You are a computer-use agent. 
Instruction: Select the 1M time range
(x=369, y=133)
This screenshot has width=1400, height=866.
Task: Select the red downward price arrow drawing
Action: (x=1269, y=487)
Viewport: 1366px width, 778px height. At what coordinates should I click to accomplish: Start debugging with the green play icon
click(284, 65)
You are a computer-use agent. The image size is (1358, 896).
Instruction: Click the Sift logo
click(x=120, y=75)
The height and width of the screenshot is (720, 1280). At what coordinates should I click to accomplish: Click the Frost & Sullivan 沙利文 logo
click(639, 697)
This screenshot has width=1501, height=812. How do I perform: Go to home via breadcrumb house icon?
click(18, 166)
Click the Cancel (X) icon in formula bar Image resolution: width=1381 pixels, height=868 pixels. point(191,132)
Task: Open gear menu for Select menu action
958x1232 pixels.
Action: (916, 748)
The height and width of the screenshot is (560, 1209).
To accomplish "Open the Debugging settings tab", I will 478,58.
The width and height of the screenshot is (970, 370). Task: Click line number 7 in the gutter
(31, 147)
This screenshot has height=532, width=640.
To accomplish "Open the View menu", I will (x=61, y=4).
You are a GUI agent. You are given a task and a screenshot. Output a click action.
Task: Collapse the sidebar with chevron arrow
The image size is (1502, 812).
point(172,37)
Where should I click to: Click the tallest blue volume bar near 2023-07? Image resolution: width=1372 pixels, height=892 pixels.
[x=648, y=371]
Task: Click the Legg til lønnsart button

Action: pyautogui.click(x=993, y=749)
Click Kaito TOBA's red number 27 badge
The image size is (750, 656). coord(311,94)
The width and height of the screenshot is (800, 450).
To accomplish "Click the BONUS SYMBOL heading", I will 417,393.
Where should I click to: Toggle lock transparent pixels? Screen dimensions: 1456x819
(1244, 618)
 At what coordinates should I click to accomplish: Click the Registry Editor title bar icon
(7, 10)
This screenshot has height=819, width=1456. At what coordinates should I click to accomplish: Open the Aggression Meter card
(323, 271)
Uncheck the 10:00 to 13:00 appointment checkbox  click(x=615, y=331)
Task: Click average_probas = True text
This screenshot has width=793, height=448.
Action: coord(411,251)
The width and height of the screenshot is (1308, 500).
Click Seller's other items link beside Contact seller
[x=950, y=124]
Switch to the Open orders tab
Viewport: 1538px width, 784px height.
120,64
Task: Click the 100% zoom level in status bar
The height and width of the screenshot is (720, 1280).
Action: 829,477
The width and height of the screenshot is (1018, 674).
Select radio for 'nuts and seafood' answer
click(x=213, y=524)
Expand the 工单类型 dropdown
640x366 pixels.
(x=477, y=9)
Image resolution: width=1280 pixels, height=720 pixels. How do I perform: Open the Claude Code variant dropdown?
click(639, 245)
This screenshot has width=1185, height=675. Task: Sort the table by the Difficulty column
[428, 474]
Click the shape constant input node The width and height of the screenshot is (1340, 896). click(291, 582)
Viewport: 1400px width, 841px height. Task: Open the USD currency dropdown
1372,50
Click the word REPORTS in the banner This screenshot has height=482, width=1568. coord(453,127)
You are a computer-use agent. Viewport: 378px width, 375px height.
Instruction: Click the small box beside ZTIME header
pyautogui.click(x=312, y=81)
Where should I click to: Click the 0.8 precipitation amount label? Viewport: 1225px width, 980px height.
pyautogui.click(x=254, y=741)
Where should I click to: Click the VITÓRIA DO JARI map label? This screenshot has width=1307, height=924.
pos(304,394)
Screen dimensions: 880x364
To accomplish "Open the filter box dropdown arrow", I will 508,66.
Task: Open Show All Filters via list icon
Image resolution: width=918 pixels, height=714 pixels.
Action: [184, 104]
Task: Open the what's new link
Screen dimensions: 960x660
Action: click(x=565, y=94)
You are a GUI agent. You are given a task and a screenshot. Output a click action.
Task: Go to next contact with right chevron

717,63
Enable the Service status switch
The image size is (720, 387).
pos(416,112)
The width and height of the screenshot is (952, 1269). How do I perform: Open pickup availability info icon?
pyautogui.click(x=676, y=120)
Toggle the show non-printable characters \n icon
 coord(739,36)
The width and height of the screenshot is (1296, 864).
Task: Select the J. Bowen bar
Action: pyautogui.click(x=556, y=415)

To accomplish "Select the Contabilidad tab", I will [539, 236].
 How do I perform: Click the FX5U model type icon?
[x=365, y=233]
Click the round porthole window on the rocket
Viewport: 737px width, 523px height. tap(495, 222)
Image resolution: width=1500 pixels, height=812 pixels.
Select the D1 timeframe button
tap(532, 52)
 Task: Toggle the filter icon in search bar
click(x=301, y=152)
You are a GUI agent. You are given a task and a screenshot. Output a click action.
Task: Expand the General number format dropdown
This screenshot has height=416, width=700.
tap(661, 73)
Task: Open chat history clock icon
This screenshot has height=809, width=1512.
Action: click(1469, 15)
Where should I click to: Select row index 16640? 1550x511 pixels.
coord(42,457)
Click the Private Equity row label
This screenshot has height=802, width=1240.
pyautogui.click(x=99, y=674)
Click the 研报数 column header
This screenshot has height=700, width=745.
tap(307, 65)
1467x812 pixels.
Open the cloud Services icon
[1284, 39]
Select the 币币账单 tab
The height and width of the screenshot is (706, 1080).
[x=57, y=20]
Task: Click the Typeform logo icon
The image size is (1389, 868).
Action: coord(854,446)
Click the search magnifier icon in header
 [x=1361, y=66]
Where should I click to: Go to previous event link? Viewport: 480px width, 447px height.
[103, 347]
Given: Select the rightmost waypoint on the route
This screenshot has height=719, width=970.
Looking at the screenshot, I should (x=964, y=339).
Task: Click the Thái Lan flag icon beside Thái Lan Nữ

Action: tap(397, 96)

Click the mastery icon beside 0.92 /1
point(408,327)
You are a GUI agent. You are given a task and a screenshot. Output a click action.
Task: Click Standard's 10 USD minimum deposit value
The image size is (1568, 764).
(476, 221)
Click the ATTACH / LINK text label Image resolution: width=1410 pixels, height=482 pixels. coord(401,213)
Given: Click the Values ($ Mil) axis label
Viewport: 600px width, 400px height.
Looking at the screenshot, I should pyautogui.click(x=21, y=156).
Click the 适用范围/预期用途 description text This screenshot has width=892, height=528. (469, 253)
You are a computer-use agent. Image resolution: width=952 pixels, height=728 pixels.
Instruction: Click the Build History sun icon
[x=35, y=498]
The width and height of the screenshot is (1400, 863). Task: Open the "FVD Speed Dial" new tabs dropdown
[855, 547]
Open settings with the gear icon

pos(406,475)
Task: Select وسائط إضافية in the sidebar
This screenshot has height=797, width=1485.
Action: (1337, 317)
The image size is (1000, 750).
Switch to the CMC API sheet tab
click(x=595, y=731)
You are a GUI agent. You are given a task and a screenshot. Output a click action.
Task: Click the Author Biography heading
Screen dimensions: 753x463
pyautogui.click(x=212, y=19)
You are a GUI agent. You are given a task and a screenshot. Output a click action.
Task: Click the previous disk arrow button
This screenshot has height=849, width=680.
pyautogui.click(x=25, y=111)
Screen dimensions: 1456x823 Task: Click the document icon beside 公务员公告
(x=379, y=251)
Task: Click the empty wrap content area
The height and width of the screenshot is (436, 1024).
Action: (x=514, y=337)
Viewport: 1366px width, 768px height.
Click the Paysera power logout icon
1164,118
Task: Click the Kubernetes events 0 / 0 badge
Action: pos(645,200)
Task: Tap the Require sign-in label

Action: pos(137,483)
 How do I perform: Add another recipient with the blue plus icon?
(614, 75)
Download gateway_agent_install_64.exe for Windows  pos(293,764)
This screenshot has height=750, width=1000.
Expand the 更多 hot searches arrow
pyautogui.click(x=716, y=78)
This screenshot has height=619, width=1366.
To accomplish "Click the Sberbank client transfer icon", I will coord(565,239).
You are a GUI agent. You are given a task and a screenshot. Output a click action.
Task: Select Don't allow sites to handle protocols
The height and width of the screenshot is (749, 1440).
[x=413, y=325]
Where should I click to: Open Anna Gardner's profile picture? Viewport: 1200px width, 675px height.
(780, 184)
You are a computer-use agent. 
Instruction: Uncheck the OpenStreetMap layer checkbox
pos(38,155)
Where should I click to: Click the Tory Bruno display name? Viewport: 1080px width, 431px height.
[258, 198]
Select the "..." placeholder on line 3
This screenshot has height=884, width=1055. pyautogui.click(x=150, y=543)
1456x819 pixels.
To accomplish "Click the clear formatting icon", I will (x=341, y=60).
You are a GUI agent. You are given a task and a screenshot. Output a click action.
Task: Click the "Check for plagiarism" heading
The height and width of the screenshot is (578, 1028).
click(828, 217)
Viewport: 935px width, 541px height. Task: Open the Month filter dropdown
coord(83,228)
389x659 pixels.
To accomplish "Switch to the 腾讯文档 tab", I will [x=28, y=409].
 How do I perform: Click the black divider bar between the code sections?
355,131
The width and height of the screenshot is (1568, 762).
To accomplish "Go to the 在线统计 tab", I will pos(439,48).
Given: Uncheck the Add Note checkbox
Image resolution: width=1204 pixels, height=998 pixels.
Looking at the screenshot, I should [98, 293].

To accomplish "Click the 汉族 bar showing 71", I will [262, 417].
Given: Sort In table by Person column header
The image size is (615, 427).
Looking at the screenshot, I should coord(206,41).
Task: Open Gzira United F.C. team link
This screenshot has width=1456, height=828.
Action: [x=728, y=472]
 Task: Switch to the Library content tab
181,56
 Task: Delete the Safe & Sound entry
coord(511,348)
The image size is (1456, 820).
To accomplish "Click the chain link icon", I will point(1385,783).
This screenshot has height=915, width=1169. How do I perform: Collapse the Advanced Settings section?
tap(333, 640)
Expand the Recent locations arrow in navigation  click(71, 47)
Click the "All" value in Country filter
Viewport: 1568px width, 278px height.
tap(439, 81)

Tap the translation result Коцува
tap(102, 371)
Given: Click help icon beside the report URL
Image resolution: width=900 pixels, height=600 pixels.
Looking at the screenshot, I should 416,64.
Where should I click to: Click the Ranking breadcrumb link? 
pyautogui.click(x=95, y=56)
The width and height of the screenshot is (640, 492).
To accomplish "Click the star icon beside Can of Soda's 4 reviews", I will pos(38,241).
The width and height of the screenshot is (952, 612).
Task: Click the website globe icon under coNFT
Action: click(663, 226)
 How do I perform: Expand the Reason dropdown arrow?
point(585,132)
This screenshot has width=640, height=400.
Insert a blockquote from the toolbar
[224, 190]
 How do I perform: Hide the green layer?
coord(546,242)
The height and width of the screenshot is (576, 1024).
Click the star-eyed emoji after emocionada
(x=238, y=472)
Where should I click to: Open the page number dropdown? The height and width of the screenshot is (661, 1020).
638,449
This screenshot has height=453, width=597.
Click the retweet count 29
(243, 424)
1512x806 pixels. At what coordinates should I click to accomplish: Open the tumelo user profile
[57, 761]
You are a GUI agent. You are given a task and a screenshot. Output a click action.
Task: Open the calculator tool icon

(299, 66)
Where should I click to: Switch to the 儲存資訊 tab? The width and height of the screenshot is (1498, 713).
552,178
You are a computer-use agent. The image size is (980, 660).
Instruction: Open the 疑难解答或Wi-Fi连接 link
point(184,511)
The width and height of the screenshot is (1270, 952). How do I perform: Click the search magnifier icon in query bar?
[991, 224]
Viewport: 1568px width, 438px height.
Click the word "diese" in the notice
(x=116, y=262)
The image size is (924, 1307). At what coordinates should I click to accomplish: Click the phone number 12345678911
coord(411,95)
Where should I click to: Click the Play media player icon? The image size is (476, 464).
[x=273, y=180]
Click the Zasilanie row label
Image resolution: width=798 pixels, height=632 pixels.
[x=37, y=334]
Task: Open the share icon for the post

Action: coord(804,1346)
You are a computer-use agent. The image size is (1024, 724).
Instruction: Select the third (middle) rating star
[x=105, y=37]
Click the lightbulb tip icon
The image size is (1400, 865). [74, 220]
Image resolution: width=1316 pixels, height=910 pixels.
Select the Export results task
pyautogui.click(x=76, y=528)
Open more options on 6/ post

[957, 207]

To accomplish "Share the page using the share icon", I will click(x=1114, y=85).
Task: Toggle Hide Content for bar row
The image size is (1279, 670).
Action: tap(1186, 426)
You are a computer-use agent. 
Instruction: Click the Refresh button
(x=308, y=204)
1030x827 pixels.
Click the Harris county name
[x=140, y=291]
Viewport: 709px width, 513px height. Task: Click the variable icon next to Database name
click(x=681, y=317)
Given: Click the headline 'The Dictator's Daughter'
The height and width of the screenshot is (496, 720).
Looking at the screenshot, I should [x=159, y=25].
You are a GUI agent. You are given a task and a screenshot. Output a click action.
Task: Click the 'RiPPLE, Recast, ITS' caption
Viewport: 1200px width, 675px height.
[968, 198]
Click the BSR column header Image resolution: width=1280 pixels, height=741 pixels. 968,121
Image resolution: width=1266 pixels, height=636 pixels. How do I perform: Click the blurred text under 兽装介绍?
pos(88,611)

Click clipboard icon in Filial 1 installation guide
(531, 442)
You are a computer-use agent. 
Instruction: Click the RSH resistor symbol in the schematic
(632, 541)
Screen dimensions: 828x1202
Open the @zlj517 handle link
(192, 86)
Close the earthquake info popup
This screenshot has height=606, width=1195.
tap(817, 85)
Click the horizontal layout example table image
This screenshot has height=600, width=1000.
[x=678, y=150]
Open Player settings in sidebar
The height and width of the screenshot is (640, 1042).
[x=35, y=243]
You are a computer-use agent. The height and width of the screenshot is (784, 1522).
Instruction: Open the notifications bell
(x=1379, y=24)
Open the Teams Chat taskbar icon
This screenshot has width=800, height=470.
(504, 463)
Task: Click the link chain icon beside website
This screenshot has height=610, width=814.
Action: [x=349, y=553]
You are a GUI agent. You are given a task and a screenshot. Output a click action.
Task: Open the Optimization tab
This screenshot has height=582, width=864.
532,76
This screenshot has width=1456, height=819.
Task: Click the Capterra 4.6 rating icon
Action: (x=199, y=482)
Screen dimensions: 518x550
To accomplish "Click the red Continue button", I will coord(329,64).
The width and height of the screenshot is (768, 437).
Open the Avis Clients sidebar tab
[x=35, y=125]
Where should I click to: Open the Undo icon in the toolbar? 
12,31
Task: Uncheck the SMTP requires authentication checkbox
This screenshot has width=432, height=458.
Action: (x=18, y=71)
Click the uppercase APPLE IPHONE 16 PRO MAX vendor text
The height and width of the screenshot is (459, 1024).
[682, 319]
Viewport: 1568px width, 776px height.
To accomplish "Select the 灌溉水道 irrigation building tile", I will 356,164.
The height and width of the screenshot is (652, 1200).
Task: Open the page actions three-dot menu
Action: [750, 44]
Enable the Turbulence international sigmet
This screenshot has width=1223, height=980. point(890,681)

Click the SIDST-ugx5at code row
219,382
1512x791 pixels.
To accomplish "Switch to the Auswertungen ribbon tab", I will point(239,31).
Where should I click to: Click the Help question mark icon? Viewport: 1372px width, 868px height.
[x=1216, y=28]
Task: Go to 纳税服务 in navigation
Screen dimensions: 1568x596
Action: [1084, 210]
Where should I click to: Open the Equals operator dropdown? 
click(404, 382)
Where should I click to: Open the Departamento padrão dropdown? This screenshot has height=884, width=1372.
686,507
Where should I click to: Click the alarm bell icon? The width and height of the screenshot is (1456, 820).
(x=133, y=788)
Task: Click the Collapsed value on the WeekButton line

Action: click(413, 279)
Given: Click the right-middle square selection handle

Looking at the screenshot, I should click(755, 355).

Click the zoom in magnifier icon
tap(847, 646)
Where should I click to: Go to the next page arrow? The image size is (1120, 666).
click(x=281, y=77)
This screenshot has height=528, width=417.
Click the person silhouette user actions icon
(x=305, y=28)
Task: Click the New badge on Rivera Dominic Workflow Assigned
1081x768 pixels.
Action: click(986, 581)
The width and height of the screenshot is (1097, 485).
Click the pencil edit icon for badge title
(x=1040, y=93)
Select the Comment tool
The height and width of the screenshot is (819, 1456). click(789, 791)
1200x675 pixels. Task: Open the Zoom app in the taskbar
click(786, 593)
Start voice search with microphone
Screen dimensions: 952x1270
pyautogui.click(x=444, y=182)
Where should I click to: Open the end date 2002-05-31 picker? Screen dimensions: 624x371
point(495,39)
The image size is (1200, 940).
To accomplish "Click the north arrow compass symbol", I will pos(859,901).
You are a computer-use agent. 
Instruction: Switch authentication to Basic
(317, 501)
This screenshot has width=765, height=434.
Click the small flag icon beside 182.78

What needs to be done » Identify every line in the records above that contains the word "next", with case counting, and copy each of those lines.

The completed task »
Task: Go to next contact with right chevron
Viewport: 709px width, 513px height. Task: Click the variable icon next to Database name
Where should I click to: Go to the next page arrow? The image size is (1120, 666).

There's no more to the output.